## Exercise aim
Rewrite the material from the line containing "Task: Click the magnifying glass in the logo" through the line containing "Action: (63, 56)", changing "magnifying glass" to "search icon" and keeping everything else the same. Omit the pictures from your answer.

## Exercise materials
────────────────────
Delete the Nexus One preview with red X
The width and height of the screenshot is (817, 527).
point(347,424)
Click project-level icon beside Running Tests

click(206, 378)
────────────────────
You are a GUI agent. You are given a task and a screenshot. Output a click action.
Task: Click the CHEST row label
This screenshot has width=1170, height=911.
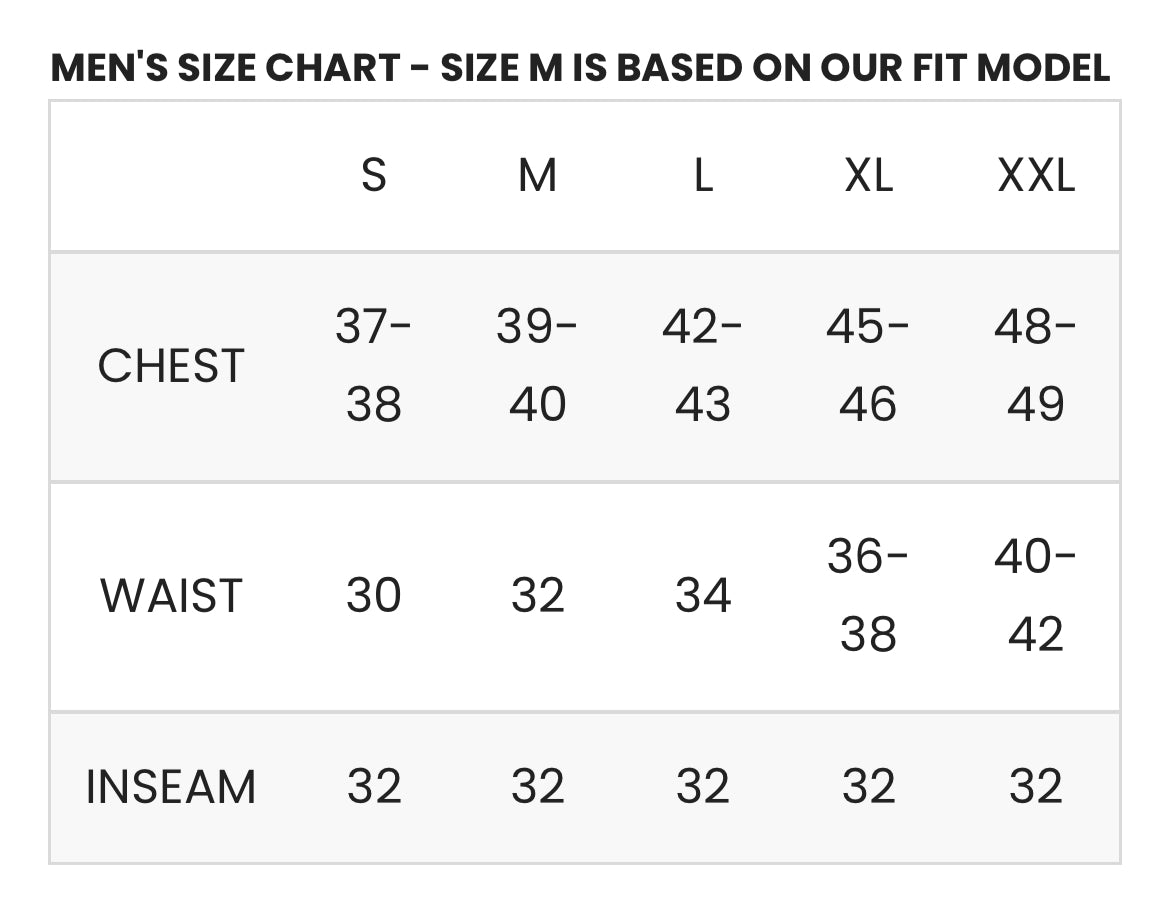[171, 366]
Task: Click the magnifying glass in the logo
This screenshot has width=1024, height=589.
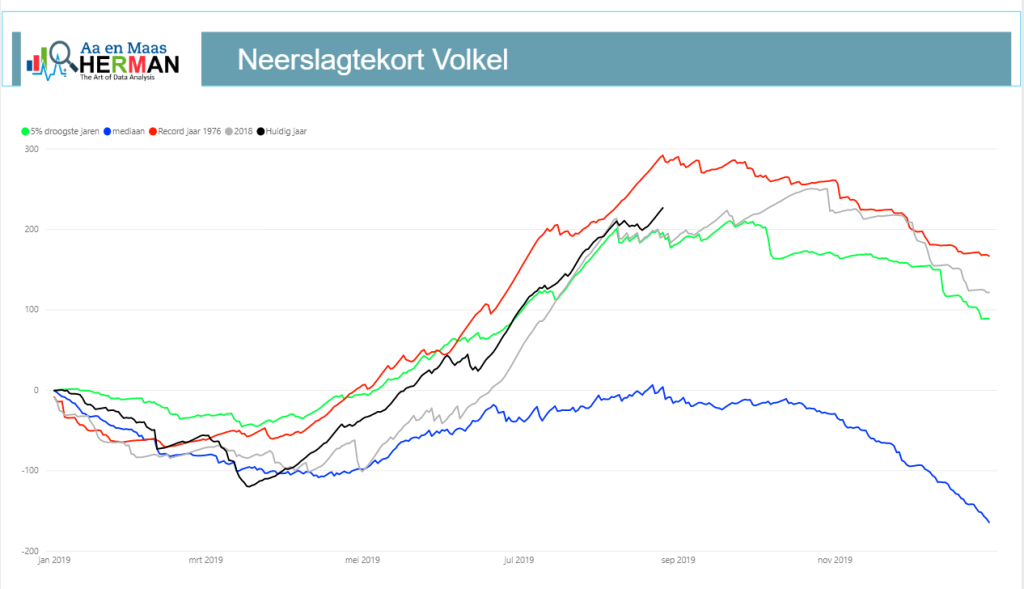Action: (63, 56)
────────────────────
## Written answer
Task: Click the search icon in the logo
This screenshot has width=1024, height=589.
Action: (63, 56)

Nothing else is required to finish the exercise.